Semasa muda, Moeldoko hidup serba pas-pasan, karena pendapatan orang tuanya yang tidak menentu.
Sang ayah bekerja sebagai pedagang palawija dan perangkat keamanan di desanya, sedangkan ibunya mengurusi rumah.
Di usia muda, Moeldoko membantu menyokong kebutuhan keluarga dengan bekerja mengangkut batu dan pasir dari kali setiap pulang sekolah.
Ia kemudian pergi ke Jombang untuk menempuh pendidikan di Sekolah Menengah Pertama Pertanian (SMPP) Jombang.
Setelah lulus, Moeldoko melanjutkan pendidikan militer di Akademi Militer (Akmil) di Magelang.
Pada usia 24 tahun, ia berhasil menyelesaikan pendidikan militer. Tak sekadar lulus, pada 1981 Moeldoko tercatat sebagai lulusan terbaik dan mendapatkan Bintang Adimakayasa.
2. Karier militer melesat
Moeldoko dikenal karena perannya di TNI Angkatan Darat.
Ia mengawali karier sebagai Komandan Peleton di Yonif Linud 700 Kodam VII/Wirabuana pada 1981.
Jabatannya terus melesat dengan singkat, sampai pada 1984, Moeldoko terlibat dalam Operasi Seroja Timor-Timur dan Konga Garuda XI/A pada 1995.
Ia juga pernah mendapat penugasan di berbagai negara seperti Singapura, Jepang, Irak-Kuwait, Amerika Serikat, dan Kanada.
Selanjutnya, pada 2011 Moeldoko dipromosikan di luar kesatuan Angkatan Darat dengan menjabat sebagai Wakil Gubernur Lembaga Ketahanan Nasional (Lemhanas).
Pangkatnya naik jadi bintang tiga atau Letnan Jenderal pada Agustus 2011.
3. Sempat harmonis dengan SBY
Selang tiga tahun bertugas di Lemhanas, pada 2013 Moeldoko kembali ke kesatuan Angkatan Darat dengan menjabat Wakil Kepala Staf TNI AD mendampingi adik ipar SBY, Jenderal Pramono Eddie Wibowo.
Hanya berselang beberapa bulan, Moeldoko diangkat menjadi Kepala Staf TNI AD (KSAD). Ia dilantik pada 22 Mei 2013.
Selang sekitar dia bulan, nama Moeldoko diusulkan SBY sebagai calon Panglima TNI ke DPR untuk menggantikan Agus Suhartono yang akan pensiun.

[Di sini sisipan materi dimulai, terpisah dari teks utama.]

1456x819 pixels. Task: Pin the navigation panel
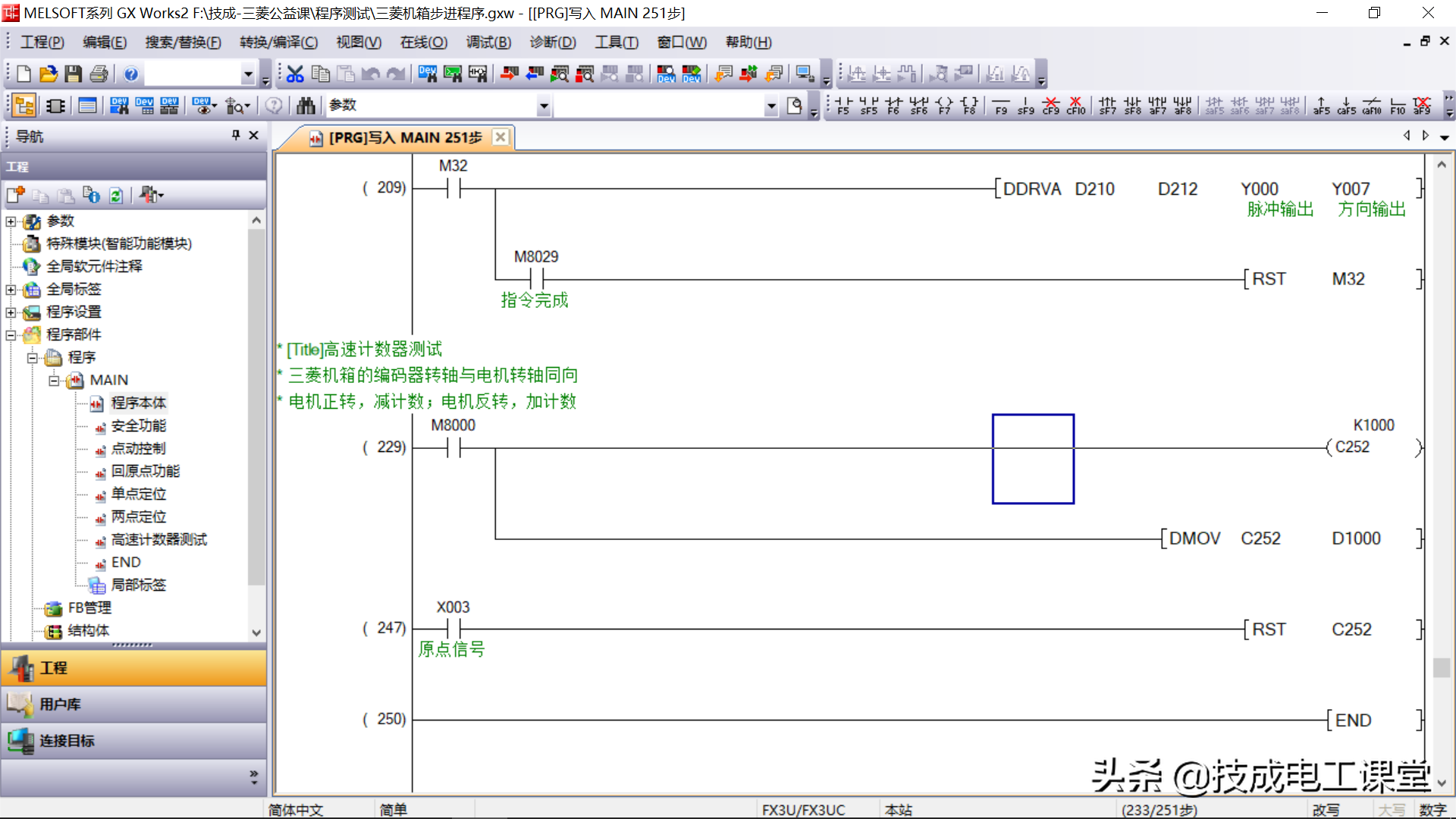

Baca juga: Kasus Jiwasraya, dari Bermasalah sejak Era SBY hingga Bungkamnya Erick Thohir
Moeldoko resmi dilantik oleh Presiden SBY di Istana Negara pada 30 Agustus 2013 dan tercatat sebagai Panglima TNI terakhir yang ditunjuk SBY.
Ini jadi penanda puncak kariernya di dunia militer yang ia geluti selama 32 tahun.
Jabatan itu pun membuat hubungan Moeldoko dengan SBY kian harmonis. Bahkan Moeldoko pernah mengusulkan SBY mendapatkan anugerah Jenderal Besar TNI.
4. Mendapat gelar doktor
Di pergulatannya di dunia militer, Moeldoko menyempatkan diri untuk meningkatkan jenjang pendidikkannya.
Ia menempuh pendidikan di Universitas Terbuka, kemudian lulus pada 2001.
Selanjutnya, ia mengambil jenjang pendidikan magister di Administrasi Publik, Fakultas Ilmu Sosial dan Politik (FISIP) Universitas Indonesia pada 2005.
Tak cukup dengan magister, Moeldoko mengambil program pendidikan doktoral atau S3 di FISIP Universitas Indonesia.
Dilansir dari Antara, 15 Januari 2014, Moeldoko mendapat gelar doktor dengan disertasinya yang berjudul "Kebijakan dan Scenario Planning Pengelolaan Kawasan Perbatasan di Indonesia (Studi Kasus Perbatasan Darat di Kalimantan).
5. Kekayaan mencapai Rp 49 miliar
Berdasarkan situs resmi Komisi Pemberantasan Korupsi (KPK) acch.kpk.go.id, Moeldoko terakhir menunjukkan Laporan Harta Kekayaan Penyelenggara Negara (LHKPN) pada 31 Desember 2018.
Total kekayaan Moeldoko mencapai Rp 49,5 miliar.
Adapun harta terbesarnya Moeldoko berupa tanah dan bangunan dengan nilai total Rp 30,25 miliar. Ia memiliki 11 bidang tanah tersebar di Bogor, Jakarta Timur, Pasuruan, dan Surabaya.
KPK juga mencatat mobil pribadi Moeldoko Toyota Camry tahun 2012 memiliki nilai Rp 240 juta. Sedangkan harta berbentuk kas dan setara kas totalnya mencapai Rp 13,2 miliar.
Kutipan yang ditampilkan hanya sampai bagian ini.